**Directions for this task**. Go through the records below and return each line that has "green" in it.

[Stored items]

[Start of Attachment]

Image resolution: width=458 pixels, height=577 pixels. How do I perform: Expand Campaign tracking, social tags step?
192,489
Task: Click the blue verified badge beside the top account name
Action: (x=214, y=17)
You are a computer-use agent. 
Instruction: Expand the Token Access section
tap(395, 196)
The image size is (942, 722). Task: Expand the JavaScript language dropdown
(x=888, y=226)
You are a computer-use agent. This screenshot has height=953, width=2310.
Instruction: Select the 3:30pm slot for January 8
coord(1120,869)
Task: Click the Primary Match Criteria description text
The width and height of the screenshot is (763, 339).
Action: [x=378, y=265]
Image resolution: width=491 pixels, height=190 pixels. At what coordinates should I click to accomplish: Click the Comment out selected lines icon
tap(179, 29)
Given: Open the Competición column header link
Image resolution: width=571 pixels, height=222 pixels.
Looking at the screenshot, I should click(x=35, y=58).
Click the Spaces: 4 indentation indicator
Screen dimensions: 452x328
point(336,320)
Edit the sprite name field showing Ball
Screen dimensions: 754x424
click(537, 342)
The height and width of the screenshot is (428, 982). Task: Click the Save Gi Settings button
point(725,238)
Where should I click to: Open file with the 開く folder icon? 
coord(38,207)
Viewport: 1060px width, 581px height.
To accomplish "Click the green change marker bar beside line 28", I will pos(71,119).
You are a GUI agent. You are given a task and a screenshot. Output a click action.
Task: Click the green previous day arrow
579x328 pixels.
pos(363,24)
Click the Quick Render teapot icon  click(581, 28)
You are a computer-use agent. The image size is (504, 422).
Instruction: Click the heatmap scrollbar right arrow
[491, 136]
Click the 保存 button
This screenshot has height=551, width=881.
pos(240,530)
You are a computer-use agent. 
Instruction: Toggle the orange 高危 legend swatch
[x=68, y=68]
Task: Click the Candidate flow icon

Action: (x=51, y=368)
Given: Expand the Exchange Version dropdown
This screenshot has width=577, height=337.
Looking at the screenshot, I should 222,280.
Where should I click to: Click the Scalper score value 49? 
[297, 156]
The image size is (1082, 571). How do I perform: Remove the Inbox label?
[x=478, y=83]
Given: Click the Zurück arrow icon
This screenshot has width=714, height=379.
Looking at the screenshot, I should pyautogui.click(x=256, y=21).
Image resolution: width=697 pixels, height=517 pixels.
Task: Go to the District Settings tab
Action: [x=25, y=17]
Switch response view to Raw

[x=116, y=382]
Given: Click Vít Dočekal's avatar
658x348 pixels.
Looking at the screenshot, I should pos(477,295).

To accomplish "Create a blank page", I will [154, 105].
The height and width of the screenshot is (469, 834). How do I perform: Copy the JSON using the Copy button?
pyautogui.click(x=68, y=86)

[End of Attachment]

**Solution for this task**.
To accomplish "Click the green change marker bar beside line 28", I will pos(71,119).
Task: Click the green previous day arrow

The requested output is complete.